The above is encouraging.

Thing is, if the employers are able to bus huge numbers of temps in to cover the workload, it's only a matter of time before the strike is broken.

I remember watching a documentary about a photo-processing firm whose workers went on strike in the 1970s and some people on the tory right decided to help the employer break the strike by effectively carrying out the work of the business by smuggling the stuff into and out of the workplace underneath the noses of the pickets.
 
butchersapron said:
What if they had done all these things? And still these people scabbed? Would the economic argument still have primacy then?

see my point above, IMO the only way for this to have worked without any non-scabs basically resigning by not crossing the picket line would have been if it had happened on mass. The only way that's going to happen would be if the leg work had been put in to make sure the support was there.

If they'd put the effort in, then hopefully the risk of being fired would have been reduced, and had I been one of those students I'd have been much more inclined to go out of my way to support them even if it did mean risking my job.
 
Prince Rhyus said:
Thing is, if the employers are able to bus huge numbers of temps in to cover the workload, it's only a matter of time before the strike is broken.

I remember watching a documentary about a photo-processing firm whose workers went on strike in the 1970s and some people on the tory right decided to help the employer break the strike by effectively carrying out the work of the business by smuggling the stuff into and out of the workplace underneath the noses of the pickets.


That was Grunwick. And it doesn't actually mean that. It *can* mean that in localised disputes on one site, but not in a national industry like the post service.
 
Grunwick.

free spirit - maybe you should offer your promotional skills to the Liverpool CWU? I certainly would have no idea how to contact the thousands of students in the city effectively, especially if I didn't realise until then that RM were going to take them on to blackleg. They might have used a different agency with mainly Eastern European workers for all they knew.
 
butchersapron said:
But even then, if the econimic imperative justifes anything, it still exists whether the workers had done this or that.
the econimic imperitive would still exist, though there'd be more chance that enough people would join you in refusing to work that the agency might be forced to overlook this coz they need the people to cover other contracts.

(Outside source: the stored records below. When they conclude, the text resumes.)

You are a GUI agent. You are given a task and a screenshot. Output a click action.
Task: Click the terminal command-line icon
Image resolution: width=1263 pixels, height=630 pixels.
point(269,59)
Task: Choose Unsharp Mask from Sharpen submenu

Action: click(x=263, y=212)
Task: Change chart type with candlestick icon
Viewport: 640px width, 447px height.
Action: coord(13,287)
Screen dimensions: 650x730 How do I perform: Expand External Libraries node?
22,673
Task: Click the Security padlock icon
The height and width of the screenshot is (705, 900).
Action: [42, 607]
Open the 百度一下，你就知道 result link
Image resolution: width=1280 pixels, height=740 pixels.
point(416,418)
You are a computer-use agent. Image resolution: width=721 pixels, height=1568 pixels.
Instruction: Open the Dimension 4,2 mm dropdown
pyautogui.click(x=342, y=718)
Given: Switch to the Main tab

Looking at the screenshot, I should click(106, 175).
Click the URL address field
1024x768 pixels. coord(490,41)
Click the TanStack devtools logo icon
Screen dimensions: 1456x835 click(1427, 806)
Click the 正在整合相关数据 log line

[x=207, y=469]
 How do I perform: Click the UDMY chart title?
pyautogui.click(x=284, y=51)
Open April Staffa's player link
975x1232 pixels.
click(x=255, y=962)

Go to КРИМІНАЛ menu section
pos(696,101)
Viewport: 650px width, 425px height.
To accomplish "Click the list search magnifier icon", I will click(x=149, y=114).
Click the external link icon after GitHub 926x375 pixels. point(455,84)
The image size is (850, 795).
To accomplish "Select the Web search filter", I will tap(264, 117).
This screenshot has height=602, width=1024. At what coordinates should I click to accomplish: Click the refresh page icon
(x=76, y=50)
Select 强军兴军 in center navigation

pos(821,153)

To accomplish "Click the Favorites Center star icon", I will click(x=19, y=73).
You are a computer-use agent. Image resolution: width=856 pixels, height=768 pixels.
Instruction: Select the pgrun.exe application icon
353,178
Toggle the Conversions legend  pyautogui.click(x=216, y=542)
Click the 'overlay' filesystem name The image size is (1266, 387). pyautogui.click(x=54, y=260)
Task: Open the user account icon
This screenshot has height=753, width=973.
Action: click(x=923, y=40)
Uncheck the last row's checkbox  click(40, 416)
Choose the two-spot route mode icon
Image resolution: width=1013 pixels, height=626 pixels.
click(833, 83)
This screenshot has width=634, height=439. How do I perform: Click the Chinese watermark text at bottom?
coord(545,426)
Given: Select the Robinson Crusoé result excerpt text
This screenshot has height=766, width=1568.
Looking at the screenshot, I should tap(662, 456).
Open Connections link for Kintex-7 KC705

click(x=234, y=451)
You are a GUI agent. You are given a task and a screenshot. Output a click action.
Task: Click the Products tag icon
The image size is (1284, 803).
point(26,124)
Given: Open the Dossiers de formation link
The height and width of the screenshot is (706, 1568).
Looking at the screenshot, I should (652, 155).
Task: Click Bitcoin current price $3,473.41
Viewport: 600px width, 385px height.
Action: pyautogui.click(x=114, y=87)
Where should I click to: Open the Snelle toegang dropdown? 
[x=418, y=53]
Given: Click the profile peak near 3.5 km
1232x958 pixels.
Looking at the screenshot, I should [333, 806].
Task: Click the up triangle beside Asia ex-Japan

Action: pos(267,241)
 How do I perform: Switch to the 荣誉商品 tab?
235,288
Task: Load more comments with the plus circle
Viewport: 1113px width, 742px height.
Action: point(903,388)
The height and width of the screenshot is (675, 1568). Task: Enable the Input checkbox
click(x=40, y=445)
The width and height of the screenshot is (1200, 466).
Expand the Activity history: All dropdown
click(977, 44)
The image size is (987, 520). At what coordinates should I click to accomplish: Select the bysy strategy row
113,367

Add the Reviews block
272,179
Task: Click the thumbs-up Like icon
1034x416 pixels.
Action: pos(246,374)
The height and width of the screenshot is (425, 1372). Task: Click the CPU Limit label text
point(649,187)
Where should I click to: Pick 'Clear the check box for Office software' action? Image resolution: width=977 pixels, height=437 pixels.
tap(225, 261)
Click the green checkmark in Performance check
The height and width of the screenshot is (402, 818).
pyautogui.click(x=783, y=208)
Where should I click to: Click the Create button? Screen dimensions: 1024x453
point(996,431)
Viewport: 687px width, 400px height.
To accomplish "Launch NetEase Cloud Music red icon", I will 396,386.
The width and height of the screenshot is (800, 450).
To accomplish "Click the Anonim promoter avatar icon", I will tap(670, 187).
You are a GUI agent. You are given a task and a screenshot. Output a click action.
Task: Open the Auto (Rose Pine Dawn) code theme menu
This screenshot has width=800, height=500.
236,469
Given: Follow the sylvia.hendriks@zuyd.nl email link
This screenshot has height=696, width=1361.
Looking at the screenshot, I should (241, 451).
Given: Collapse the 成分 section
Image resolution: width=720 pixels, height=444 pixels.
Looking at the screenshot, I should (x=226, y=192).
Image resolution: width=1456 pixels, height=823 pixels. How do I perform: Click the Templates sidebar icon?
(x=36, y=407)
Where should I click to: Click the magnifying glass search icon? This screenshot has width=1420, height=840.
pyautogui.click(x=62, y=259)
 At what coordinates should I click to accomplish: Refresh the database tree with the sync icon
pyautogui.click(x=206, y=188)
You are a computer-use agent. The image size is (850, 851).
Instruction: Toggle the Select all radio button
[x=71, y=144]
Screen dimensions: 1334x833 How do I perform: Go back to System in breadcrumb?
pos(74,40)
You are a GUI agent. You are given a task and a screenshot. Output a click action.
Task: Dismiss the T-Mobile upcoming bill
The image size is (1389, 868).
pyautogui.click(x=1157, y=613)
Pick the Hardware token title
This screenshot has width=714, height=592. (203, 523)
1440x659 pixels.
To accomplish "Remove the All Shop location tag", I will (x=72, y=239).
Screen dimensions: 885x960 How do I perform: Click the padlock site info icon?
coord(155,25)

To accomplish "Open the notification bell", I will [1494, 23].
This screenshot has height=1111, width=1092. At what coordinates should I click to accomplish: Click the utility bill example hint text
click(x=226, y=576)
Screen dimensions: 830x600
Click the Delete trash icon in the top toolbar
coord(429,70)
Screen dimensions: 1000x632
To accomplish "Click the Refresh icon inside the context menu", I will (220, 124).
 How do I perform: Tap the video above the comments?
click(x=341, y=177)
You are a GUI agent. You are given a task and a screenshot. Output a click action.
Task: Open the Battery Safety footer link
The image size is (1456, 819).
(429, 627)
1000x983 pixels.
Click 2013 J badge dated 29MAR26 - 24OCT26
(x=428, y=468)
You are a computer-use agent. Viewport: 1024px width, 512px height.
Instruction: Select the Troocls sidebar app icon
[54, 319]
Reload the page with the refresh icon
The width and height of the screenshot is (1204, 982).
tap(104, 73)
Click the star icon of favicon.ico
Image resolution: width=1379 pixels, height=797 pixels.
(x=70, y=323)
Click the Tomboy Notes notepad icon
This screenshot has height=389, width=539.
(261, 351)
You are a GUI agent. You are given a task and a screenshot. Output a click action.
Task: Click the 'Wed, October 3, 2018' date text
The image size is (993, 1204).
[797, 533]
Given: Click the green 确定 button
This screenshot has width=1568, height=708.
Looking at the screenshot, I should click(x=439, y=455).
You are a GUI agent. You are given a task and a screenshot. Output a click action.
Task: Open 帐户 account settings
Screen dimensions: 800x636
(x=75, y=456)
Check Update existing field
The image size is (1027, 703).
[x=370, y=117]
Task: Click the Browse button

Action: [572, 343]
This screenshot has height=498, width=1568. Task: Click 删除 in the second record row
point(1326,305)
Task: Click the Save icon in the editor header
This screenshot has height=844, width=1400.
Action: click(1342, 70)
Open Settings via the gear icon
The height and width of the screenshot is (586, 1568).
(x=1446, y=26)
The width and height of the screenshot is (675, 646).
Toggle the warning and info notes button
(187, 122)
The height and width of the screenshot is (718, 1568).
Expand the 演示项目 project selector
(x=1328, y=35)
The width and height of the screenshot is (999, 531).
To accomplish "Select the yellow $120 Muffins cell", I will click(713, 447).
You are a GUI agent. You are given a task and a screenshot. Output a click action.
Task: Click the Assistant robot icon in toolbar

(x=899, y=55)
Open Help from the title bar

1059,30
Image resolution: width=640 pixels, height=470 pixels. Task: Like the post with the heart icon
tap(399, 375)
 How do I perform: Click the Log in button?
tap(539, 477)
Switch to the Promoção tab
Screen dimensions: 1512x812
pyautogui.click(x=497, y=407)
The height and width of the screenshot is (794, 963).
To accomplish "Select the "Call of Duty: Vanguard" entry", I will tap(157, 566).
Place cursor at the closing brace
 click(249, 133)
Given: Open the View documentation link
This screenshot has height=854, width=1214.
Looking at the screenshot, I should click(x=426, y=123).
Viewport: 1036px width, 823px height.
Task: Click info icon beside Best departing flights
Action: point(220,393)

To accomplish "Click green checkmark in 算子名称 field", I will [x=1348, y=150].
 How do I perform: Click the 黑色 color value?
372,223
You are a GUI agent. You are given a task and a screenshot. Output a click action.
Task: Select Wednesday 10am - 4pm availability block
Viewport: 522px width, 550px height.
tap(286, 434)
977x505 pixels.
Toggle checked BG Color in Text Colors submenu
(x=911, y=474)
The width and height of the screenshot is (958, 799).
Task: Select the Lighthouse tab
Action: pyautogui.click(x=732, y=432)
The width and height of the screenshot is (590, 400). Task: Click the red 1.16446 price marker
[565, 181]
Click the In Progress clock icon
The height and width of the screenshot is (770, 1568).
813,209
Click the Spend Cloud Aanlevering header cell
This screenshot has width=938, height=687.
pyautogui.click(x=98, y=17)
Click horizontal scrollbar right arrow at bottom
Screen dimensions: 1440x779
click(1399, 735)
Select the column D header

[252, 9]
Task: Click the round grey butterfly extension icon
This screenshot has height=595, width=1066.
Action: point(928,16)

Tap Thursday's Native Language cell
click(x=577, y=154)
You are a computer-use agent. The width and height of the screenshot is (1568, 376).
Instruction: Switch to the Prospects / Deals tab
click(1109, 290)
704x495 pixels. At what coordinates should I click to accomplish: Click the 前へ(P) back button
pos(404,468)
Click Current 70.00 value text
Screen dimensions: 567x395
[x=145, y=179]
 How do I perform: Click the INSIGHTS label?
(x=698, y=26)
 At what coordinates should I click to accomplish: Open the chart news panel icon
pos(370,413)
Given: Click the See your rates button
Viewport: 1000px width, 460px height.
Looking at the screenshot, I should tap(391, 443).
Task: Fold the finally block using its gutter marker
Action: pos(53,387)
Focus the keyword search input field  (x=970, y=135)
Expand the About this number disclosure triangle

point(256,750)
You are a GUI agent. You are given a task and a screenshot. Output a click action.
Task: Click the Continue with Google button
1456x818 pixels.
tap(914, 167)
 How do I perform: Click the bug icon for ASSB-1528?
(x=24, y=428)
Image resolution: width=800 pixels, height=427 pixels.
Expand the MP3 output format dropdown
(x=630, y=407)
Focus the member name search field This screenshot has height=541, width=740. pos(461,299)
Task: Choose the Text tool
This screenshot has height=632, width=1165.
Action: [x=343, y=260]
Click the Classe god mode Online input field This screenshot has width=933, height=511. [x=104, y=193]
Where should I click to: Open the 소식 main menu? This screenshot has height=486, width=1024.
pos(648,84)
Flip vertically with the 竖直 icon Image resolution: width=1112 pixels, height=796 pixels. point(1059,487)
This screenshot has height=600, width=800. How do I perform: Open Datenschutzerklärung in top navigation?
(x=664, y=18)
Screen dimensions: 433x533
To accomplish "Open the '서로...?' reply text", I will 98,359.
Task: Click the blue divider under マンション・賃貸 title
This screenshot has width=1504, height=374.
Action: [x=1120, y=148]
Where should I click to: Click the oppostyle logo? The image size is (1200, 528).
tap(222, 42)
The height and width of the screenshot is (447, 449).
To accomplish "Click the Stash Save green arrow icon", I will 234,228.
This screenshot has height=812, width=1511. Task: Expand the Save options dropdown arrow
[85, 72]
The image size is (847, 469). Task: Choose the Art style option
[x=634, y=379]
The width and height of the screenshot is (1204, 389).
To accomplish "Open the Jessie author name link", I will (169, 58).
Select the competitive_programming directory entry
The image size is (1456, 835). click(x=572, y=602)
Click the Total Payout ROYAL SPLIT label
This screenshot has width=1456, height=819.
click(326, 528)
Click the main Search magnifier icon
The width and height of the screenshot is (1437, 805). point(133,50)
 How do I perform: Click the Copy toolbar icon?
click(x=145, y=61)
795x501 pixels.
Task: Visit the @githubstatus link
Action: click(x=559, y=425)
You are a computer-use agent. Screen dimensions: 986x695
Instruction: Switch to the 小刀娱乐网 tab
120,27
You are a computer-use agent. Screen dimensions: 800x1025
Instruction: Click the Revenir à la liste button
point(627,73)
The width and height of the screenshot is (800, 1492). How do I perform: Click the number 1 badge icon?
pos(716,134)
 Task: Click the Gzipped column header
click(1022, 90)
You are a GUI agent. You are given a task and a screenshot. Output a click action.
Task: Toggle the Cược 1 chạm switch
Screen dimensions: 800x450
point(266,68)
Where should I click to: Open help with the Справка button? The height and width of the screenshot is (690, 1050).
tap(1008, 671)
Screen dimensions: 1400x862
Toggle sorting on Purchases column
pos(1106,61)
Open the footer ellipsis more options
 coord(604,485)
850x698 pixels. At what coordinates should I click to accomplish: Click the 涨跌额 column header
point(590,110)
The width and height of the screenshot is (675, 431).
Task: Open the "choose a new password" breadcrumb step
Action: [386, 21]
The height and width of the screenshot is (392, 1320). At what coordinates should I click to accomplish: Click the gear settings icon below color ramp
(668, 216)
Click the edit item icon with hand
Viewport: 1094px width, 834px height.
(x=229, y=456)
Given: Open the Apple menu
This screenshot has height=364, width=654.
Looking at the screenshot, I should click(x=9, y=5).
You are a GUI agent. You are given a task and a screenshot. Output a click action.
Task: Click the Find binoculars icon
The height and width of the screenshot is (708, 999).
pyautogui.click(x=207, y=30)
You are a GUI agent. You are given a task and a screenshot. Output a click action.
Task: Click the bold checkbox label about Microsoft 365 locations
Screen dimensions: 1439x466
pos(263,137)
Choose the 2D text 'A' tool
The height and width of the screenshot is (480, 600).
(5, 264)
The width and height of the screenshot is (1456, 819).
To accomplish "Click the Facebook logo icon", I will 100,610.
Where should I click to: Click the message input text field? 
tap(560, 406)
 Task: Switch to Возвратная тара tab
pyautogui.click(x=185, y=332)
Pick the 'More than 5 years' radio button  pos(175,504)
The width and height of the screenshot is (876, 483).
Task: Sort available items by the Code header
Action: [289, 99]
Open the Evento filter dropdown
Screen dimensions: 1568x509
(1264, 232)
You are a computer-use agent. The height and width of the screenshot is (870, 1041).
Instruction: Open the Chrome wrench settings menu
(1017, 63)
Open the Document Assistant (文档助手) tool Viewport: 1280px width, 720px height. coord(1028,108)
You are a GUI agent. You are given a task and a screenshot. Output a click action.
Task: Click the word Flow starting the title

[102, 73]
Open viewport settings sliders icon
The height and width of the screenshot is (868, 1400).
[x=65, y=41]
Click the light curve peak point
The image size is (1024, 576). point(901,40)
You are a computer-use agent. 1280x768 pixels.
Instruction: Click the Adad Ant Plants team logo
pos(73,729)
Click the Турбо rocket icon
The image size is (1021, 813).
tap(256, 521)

The difference would be that the students would at least feel like they'd had the issues explained to them, and that the strikers had actually gone out of their way to ask for their support.
 
free spirit said:
the econimic imperitive would still exist, though there'd be more chance that enough people would join you in refusing to work that the agency might be forced to overlook this coz they need the people to cover other contracts.

The difference would be that the students would at least feel like they'd had the issues explained to them, and that the strikers had actually gone out of their way to ask for their support.

But how would that change your attitude to them is what i'm asking.